SELECTED EXCERPT =
***

Re: Custom URNs and runner translation

Chamikara Jayalath Thu, 26 Apr 2018 20:39:12 -0700

On Thu, Apr 26, 2018 at 5:59 PM Eugene Kirpichov <kirpic...@google.com>
wrote:


> I agree with Thomas' sentiment that cross-language IO is very important
> because of how much work it takes to produce a mature connector
> implementation in a language. Looking at implementations of BigQueryIO,
> PubSubIO, KafkaIO, FileIO in Java, only a very daring soul would be tempted
> to reimplement them entirely in Python and Go.
>
> I'm imagining pretty much what Kenn is describing: a pipeline would
> specify some transforms by URN + payload, and rely on the runner to do
> whatever it takes to run this - either by expanding it into a Beam
> implementation of this transform that the runner chooses to use (could be
> in the same language or in a different language; either way, the runner
> would indeed need to invoke the respective SDK to expand it given the
> parameters), or by doing something entirely runner-specific (e.g. using the
> built-in Flink Kafka connector).
>
> I don't see a reason to require that there *must* exist a Beam
> implementation of this transform. There only, ideally, must be a runner-
> and language-agnostic spec for the URN and payload; of course, then the
> transform is only as portable as the set of runners that implement this URN.
>

For a transform in general it's true that we don't need a Beam
implementation, but more specifically for IOs I think there are many
benefits to having the implementation in Beam. For example,

   - IO connector will offer same behavior and feature set across various
   runners/SDKs.
   - Beam community will be able to view/modify/improve the IO connector.
   - existing IO connectors will serve as examples for users who wish to
   develop new IO connectors



> I actually really like the idea that the transform can be implemented in a
> completely runner-specific way without a Beam expansion to back it up - it
> would let us unblock a lot of the work earlier than full-blown
> cross-language IO is delivered or even than SDFs work in all
> languages/runners.
>

If there are existing established connectors (for example, Kafka for Flink
in this case) I agree. But for anybody developing a new IO connector, I
think we should encourage developing that in Beam (in some SDK) given that
the connector will be available to all runners (and to all SDKs once we
have cross-language transforms).

***

WRITTEN REQUEST = Copy word for word the part of the mailing list reply about custom URNs and runner translation, starting with "Re: Custom URNs" and going on through "Python and Go.".

***

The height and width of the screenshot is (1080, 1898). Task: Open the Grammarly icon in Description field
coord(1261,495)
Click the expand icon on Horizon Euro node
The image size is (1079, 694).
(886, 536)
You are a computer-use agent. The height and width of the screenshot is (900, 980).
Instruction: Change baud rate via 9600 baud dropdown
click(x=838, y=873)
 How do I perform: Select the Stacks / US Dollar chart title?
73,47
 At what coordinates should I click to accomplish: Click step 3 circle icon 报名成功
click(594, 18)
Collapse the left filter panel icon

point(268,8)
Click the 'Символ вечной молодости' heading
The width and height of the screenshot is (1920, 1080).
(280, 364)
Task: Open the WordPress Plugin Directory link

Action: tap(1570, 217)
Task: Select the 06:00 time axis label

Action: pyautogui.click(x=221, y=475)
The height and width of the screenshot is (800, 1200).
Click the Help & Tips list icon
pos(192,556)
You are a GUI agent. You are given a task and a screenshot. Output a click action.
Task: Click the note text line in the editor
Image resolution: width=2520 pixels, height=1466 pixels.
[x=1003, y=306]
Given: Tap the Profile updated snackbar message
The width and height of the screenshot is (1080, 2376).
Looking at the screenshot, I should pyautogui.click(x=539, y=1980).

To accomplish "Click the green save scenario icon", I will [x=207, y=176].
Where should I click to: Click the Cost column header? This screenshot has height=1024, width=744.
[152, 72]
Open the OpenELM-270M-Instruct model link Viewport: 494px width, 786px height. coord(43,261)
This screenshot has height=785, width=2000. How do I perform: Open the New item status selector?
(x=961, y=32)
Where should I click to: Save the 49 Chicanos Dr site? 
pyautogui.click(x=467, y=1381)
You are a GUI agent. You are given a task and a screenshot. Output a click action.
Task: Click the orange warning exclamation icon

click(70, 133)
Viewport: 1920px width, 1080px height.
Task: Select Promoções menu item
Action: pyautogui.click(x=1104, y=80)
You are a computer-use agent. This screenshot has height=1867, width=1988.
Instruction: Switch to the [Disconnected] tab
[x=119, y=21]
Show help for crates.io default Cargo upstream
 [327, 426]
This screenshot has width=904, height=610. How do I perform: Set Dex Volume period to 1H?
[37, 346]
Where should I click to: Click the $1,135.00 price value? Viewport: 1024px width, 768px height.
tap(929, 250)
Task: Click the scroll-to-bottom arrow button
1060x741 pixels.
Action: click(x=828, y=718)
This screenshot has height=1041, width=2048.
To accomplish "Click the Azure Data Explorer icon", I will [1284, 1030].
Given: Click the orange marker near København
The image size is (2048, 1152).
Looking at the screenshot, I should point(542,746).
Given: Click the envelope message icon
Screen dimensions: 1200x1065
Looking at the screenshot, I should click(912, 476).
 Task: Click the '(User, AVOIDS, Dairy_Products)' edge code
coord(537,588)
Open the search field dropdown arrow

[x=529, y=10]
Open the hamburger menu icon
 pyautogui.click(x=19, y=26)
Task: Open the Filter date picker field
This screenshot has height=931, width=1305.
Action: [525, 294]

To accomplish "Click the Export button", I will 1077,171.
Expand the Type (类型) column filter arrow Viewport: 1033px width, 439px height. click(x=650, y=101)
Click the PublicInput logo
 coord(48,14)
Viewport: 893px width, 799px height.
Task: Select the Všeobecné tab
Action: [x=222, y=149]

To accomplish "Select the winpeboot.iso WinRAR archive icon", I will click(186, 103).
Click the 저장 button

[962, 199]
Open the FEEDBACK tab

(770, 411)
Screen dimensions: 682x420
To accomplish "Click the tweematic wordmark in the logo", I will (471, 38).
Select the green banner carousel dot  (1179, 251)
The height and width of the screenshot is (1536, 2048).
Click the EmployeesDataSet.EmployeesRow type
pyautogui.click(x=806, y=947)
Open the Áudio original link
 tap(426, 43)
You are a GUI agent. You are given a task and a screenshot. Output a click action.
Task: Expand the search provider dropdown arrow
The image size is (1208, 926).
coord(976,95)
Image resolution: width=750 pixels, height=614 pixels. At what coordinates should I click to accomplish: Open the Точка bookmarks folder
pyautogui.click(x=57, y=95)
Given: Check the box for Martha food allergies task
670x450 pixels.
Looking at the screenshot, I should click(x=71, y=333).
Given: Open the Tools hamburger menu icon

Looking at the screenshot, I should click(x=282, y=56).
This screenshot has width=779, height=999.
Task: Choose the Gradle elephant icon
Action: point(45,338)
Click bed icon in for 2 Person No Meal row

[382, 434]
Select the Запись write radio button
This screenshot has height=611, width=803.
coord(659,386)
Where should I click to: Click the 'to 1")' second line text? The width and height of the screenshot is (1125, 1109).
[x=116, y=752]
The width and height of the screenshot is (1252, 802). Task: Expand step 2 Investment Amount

***

COMPLETE OUTPUT =
Re: Custom URNs and runner translation

Chamikara Jayalath Thu, 26 Apr 2018 20:39:12 -0700

On Thu, Apr 26, 2018 at 5:59 PM Eugene Kirpichov <kirpic...@google.com>
wrote:


> I agree with Thomas' sentiment that cross-language IO is very important
> because of how much work it takes to produce a mature connector
> implementation in a language. Looking at implementations of BigQueryIO,
> PubSubIO, KafkaIO, FileIO in Java, only a very daring soul would be tempted
> to reimplement them entirely in Python and Go.